• **THE PROBLEM**: Each record beneath this sentence is to be transcribed exactly as it reads.

• **DATA PROVIDED**:
════════════════════

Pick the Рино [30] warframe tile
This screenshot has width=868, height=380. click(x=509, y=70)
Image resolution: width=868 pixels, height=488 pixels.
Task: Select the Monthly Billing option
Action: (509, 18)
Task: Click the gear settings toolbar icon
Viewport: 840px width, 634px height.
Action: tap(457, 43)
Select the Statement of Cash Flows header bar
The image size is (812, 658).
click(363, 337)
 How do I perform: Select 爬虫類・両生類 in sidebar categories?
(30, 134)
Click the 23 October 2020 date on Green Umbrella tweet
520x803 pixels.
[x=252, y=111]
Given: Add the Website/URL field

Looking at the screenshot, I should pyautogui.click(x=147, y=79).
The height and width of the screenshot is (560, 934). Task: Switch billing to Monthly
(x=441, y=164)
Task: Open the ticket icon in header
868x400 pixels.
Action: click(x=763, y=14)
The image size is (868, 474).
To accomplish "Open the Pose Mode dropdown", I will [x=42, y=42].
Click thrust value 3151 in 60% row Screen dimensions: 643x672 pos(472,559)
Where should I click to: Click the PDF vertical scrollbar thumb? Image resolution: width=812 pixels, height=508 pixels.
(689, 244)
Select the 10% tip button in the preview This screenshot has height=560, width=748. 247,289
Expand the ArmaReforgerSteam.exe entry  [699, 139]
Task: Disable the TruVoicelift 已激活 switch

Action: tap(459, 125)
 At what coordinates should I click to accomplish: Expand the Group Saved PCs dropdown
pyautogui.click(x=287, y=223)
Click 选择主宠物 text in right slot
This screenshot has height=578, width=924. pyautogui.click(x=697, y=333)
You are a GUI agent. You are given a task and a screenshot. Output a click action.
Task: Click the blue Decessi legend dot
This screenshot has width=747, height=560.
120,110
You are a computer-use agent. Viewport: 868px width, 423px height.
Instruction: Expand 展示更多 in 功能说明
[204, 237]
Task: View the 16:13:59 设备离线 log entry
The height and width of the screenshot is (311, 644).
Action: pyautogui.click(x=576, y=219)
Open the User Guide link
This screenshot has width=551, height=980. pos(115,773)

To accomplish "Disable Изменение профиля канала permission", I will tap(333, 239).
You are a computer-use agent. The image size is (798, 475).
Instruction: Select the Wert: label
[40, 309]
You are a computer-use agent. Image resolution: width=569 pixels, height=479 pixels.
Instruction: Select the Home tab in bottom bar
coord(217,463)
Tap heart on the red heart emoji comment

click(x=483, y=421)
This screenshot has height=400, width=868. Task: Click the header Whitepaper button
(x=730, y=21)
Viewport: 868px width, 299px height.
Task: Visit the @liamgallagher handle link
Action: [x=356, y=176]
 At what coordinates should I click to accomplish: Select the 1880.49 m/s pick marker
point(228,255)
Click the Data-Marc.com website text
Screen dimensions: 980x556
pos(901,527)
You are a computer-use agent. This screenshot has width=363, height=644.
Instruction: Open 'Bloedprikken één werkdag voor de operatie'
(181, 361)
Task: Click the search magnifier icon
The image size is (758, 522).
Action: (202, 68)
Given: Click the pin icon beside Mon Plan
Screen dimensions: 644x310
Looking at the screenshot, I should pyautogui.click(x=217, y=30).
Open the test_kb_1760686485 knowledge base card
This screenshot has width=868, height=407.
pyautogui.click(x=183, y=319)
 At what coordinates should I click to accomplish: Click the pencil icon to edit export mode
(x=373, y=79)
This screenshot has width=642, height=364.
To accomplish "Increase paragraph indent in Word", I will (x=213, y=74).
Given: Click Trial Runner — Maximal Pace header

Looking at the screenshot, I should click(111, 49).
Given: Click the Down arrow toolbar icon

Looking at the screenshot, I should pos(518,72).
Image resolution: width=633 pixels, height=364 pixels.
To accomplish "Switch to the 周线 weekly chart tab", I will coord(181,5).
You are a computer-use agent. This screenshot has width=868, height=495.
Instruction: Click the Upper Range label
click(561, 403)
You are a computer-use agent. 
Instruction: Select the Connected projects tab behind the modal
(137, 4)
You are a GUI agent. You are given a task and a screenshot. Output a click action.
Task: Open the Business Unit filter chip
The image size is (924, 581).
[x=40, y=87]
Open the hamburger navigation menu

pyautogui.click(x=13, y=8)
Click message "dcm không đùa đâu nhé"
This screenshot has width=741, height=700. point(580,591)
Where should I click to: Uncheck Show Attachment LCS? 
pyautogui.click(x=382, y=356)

════════════════════

• **EXPECTED ANSWER**:
Pick the Рино [30] warframe tile
This screenshot has width=868, height=380. click(x=509, y=70)
Image resolution: width=868 pixels, height=488 pixels.
Task: Select the Monthly Billing option
Action: (509, 18)
Task: Click the gear settings toolbar icon
Viewport: 840px width, 634px height.
Action: tap(457, 43)
Select the Statement of Cash Flows header bar
The image size is (812, 658).
click(363, 337)
 How do I perform: Select 爬虫類・両生類 in sidebar categories?
(30, 134)
Click the 23 October 2020 date on Green Umbrella tweet
520x803 pixels.
[x=252, y=111]
Given: Add the Website/URL field

Looking at the screenshot, I should pyautogui.click(x=147, y=79).
The height and width of the screenshot is (560, 934). Task: Switch billing to Monthly
(x=441, y=164)
Task: Open the ticket icon in header
868x400 pixels.
Action: click(x=763, y=14)
The image size is (868, 474).
To accomplish "Open the Pose Mode dropdown", I will [x=42, y=42].
Click thrust value 3151 in 60% row Screen dimensions: 643x672 pos(472,559)
Where should I click to: Click the PDF vertical scrollbar thumb? Image resolution: width=812 pixels, height=508 pixels.
(689, 244)
Select the 10% tip button in the preview This screenshot has height=560, width=748. 247,289
Expand the ArmaReforgerSteam.exe entry  [699, 139]
Task: Disable the TruVoicelift 已激活 switch

Action: tap(459, 125)
 At what coordinates should I click to accomplish: Expand the Group Saved PCs dropdown
pyautogui.click(x=287, y=223)
Click 选择主宠物 text in right slot
This screenshot has height=578, width=924. pyautogui.click(x=697, y=333)
You are a GUI agent. You are given a task and a screenshot. Output a click action.
Task: Click the blue Decessi legend dot
This screenshot has width=747, height=560.
120,110
You are a computer-use agent. Viewport: 868px width, 423px height.
Instruction: Expand 展示更多 in 功能说明
[204, 237]
Task: View the 16:13:59 设备离线 log entry
The height and width of the screenshot is (311, 644).
Action: pyautogui.click(x=576, y=219)
Open the User Guide link
This screenshot has width=551, height=980. pos(115,773)

To accomplish "Disable Изменение профиля канала permission", I will tap(333, 239).
You are a computer-use agent. The image size is (798, 475).
Instruction: Select the Wert: label
[40, 309]
You are a computer-use agent. Image resolution: width=569 pixels, height=479 pixels.
Instruction: Select the Home tab in bottom bar
coord(217,463)
Tap heart on the red heart emoji comment

click(x=483, y=421)
This screenshot has height=400, width=868. Task: Click the header Whitepaper button
(x=730, y=21)
Viewport: 868px width, 299px height.
Task: Visit the @liamgallagher handle link
Action: [x=356, y=176]
 At what coordinates should I click to accomplish: Select the 1880.49 m/s pick marker
point(228,255)
Click the Data-Marc.com website text
Screen dimensions: 980x556
pos(901,527)
You are a computer-use agent. This screenshot has width=363, height=644.
Instruction: Open 'Bloedprikken één werkdag voor de operatie'
(181, 361)
Task: Click the search magnifier icon
The image size is (758, 522).
Action: (202, 68)
Given: Click the pin icon beside Mon Plan
Screen dimensions: 644x310
Looking at the screenshot, I should pyautogui.click(x=217, y=30).
Open the test_kb_1760686485 knowledge base card
This screenshot has width=868, height=407.
pyautogui.click(x=183, y=319)
 At what coordinates should I click to accomplish: Click the pencil icon to edit export mode
(x=373, y=79)
This screenshot has width=642, height=364.
To accomplish "Increase paragraph indent in Word", I will (x=213, y=74).
Given: Click Trial Runner — Maximal Pace header

Looking at the screenshot, I should click(111, 49).
Given: Click the Down arrow toolbar icon

Looking at the screenshot, I should pos(518,72).
Image resolution: width=633 pixels, height=364 pixels.
To accomplish "Switch to the 周线 weekly chart tab", I will coord(181,5).
You are a computer-use agent. This screenshot has width=868, height=495.
Instruction: Click the Upper Range label
click(561, 403)
You are a computer-use agent. 
Instruction: Select the Connected projects tab behind the modal
(137, 4)
You are a GUI agent. You are given a task and a screenshot. Output a click action.
Task: Open the Business Unit filter chip
The image size is (924, 581).
[x=40, y=87]
Open the hamburger navigation menu

pyautogui.click(x=13, y=8)
Click message "dcm không đùa đâu nhé"
This screenshot has width=741, height=700. point(580,591)
Where should I click to: Uncheck Show Attachment LCS? 
pyautogui.click(x=382, y=356)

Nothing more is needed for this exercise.